◆ **WRITTEN TASK**
Quote every line of the data below verbatim, leaving out the pictures.

(Entries for locating words and elements)
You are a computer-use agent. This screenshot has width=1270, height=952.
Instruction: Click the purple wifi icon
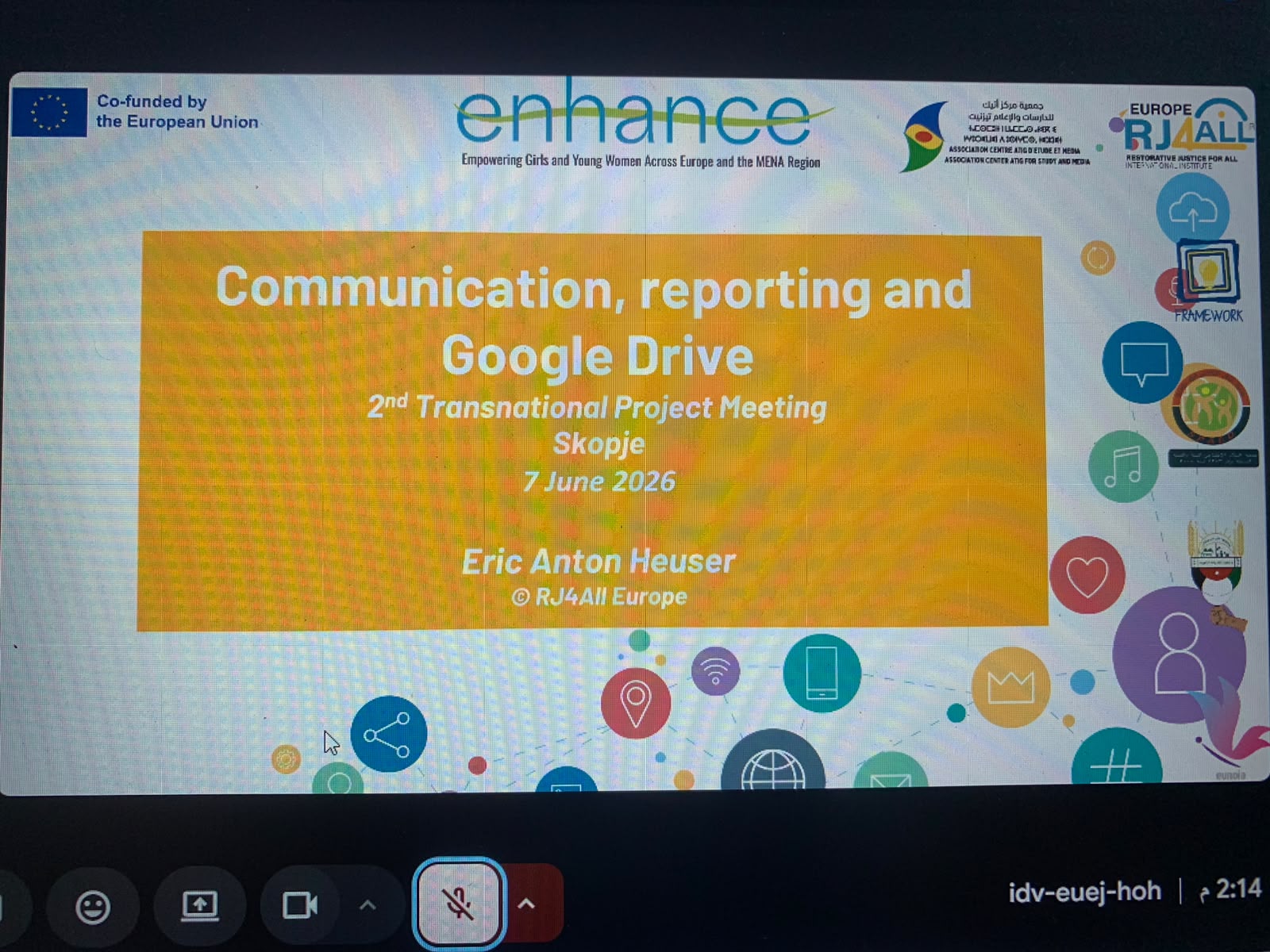click(x=715, y=671)
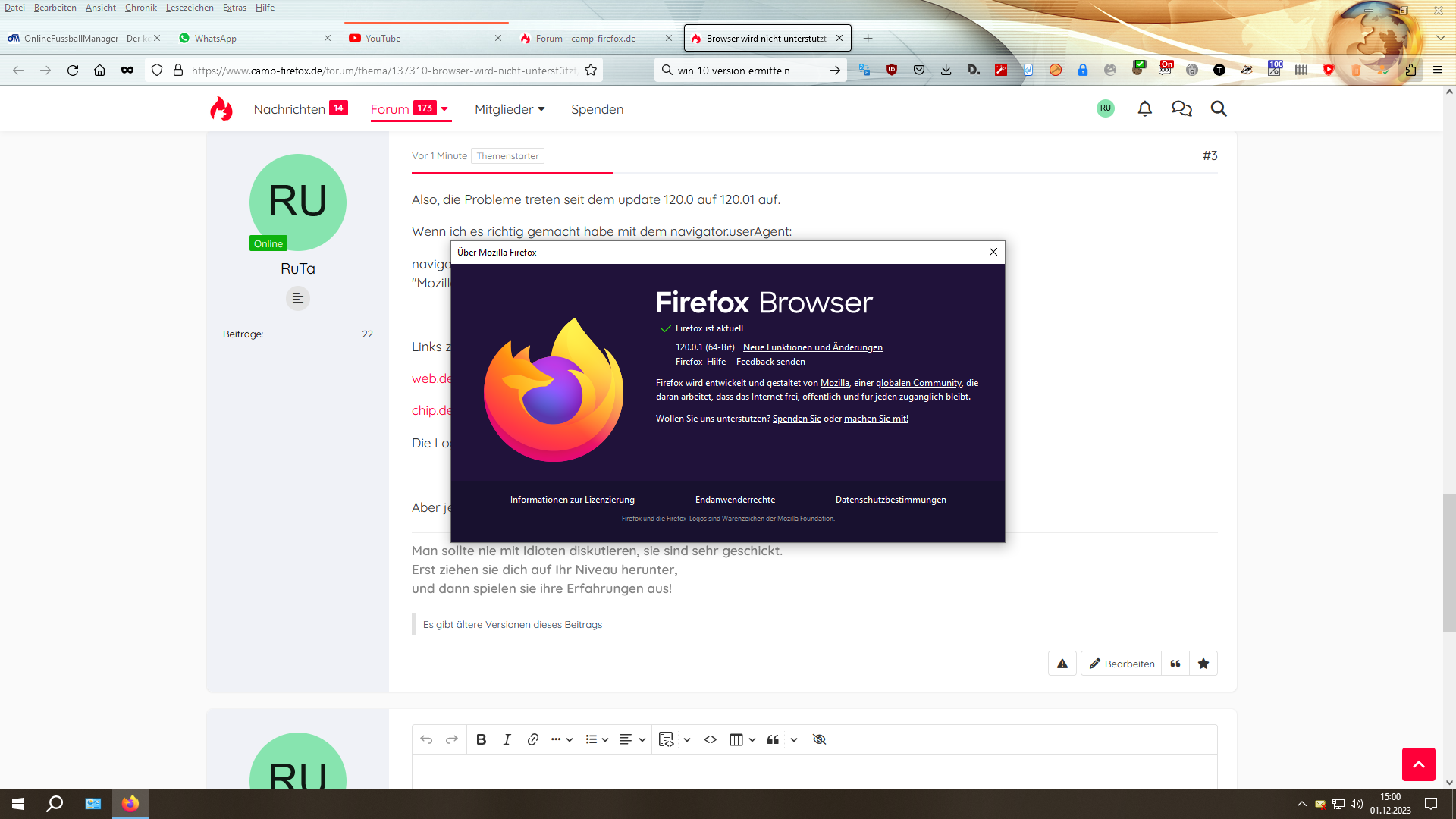Toggle bold formatting in the editor
Image resolution: width=1456 pixels, height=819 pixels.
481,739
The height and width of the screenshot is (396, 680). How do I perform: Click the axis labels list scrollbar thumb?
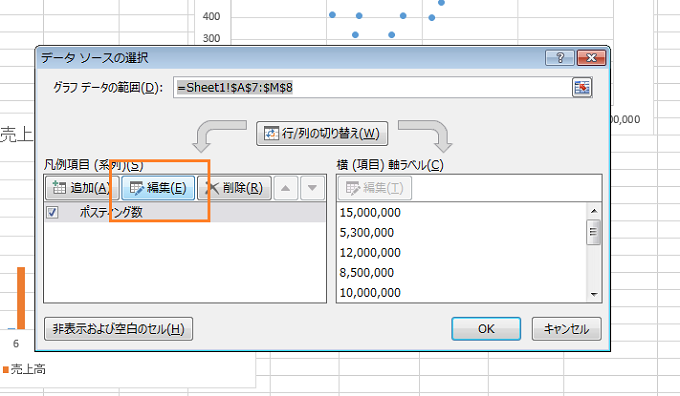594,232
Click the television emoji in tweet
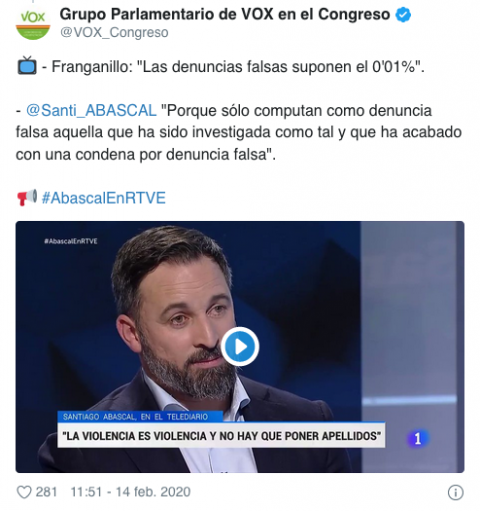The image size is (480, 511). click(27, 65)
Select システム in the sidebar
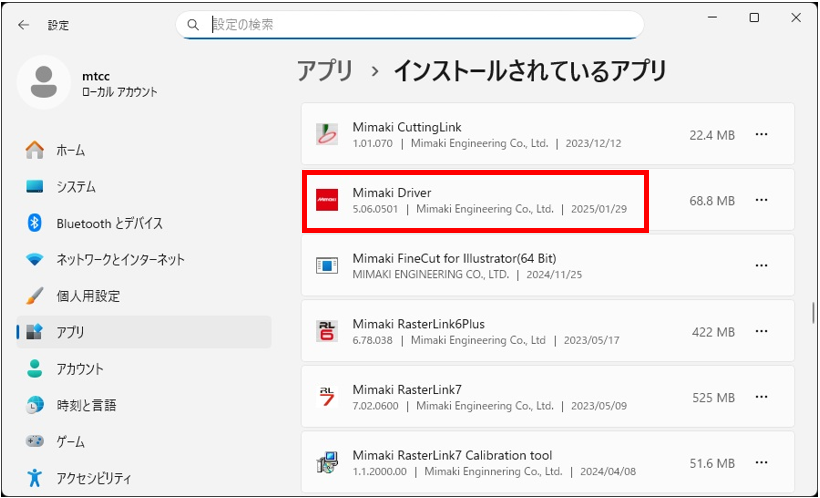 75,187
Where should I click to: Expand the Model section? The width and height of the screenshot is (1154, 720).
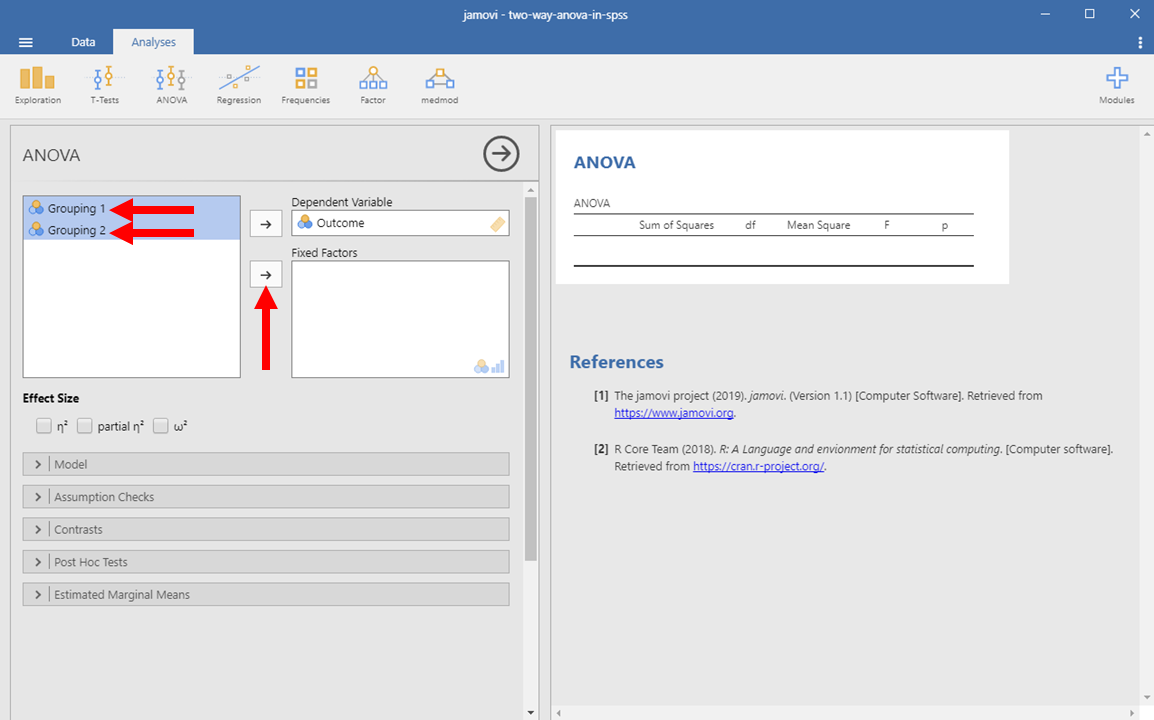coord(265,464)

◆ **FINAL RESULT**
You are a computer-use agent. This screenshot has width=1270, height=952.
Instruction: Click the purple wifi icon
click(x=715, y=671)
Toggle bold formatting in the editor
Image resolution: width=1456 pixels, height=819 pixels.
481,739
The height and width of the screenshot is (396, 680). How do I perform: Click the axis labels list scrollbar thumb?
594,232
Click the television emoji in tweet
The image size is (480, 511). click(27, 65)
Select システム in the sidebar
 75,187
Where should I click to: Expand the Model section? The width and height of the screenshot is (1154, 720).
coord(265,464)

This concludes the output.